Requests ▸
a: Please swap "much anticipated" for "eagerly awaited" and write out everything from "Award-winning Australian artist, Fanny" down to "Award-winning album Fallow." in the Fanny Lumsden album announcement.
b: Answer these questions from the Fanny Lumsden album announcement:
(i) On what date is Hey Dawn out?
(ii) On which Glastonbury Festival stage, and on what date, will Lumsden and The Prawn Stars play?
(iii) In which community did Lumsden go to primary school?
c: Carry the Fanny Lumsden album announcement on from its last sentence.

Award-winning Australian artist, Fanny Lumsden, has today announced the release of her much anticipated fourth studio album, Hey Dawn, out August 4th. The album follows up to 2020’s watershed Top 10, 5x Golden Guitar and ARIA Award-winning album Fallow.
Before album Hey Dawn drops, Lumsden and The Prawn Stars will travel to the UK and Ireland to headline a number of shows as well as play Glastonbury Festival’s Avalon Stage on June 23 – a pinch-me moment for Lumsden, who says,
“I genuinely cannot believe we get to play such an iconic and huge festival, literally on the world stage. I’m hugely excited to bring my band over and bring our prawn star energy to that stage. However not before we go and play some halls in regional Australia including Tallimba Hall – the tiny community where I went to primary school.”

Supplied entries ▸
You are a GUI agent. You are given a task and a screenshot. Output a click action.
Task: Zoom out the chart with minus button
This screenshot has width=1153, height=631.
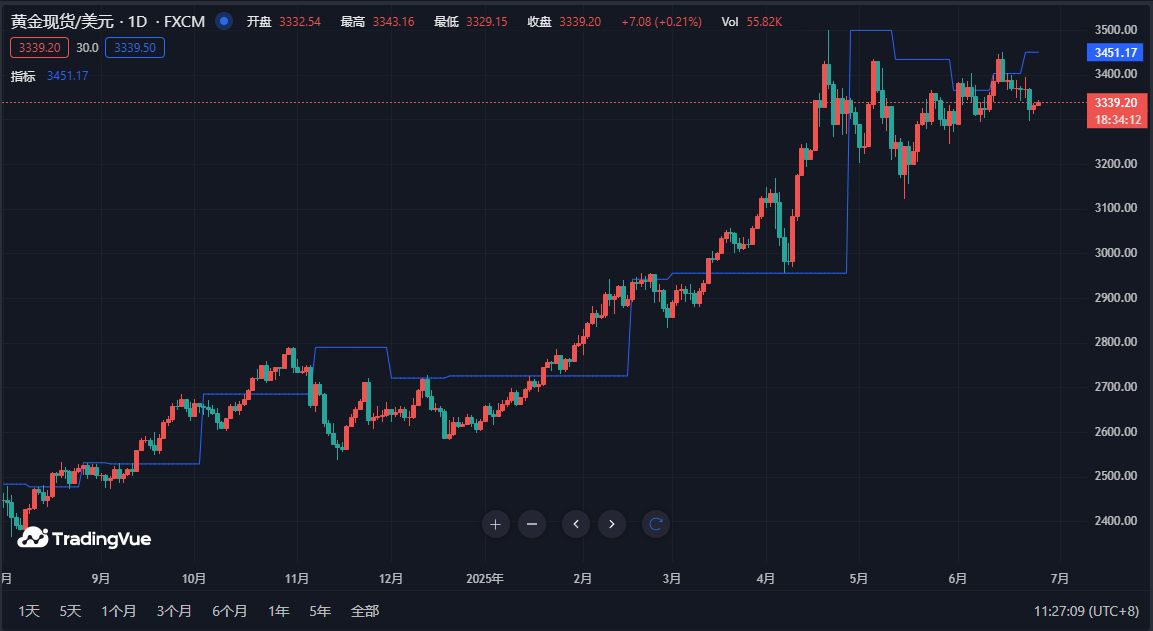click(532, 523)
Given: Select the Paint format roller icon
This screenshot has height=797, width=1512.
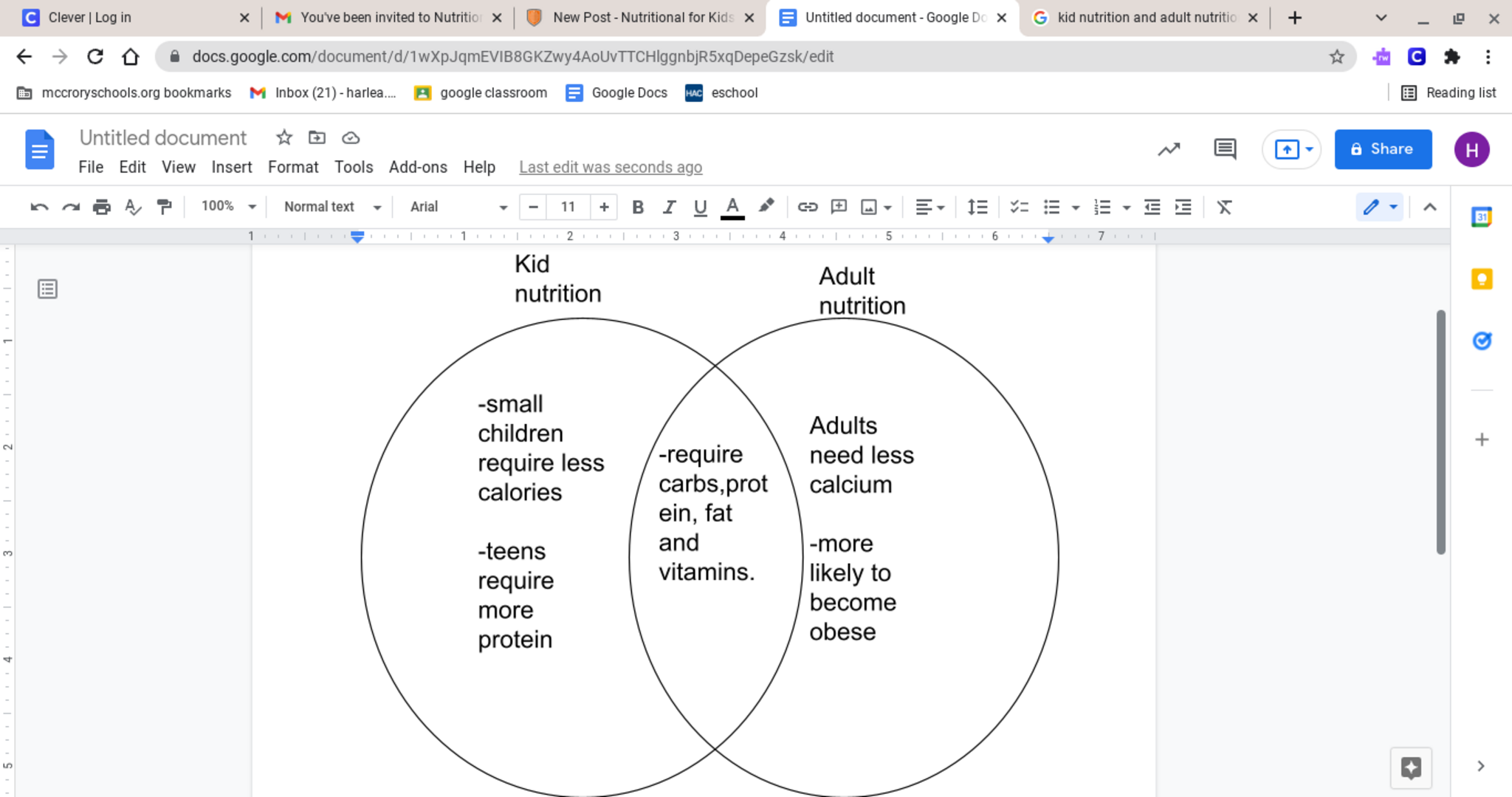Looking at the screenshot, I should click(164, 208).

Task results ▸
a:
Award-winning Australian artist, Fanny Lumsden, has today announced the release of her eagerly awaited fourth studio album, Hey Dawn, out August 4th. The album follows up to 2020’s watershed Top 10, 5x Golden Guitar and ARIA Award-winning album Fallow.

b:
(i) August 4th
(ii) The Avalon Stage, on June 23
(iii) Tallimba

c:
The album Hey Dawn is a rich character study, with the singer-songwriter reflecting on the stories that have shaped her and those around her. It’s also a more sonically diverse outing than Lumsden’s previous records, incorporating elements such as guitar-based indie-pop into her trademark world of gorgeously crafted, emotionally rich acoustic songwriting.
“I wanted it to feel good, I wanted to have fun”, she smiles. “I didn’t want to think too hard about it – I just wanted to feel.”
Hey Dawn is, in short, Fanny Lumsden’s most complete offering to date. But it took a while to get there.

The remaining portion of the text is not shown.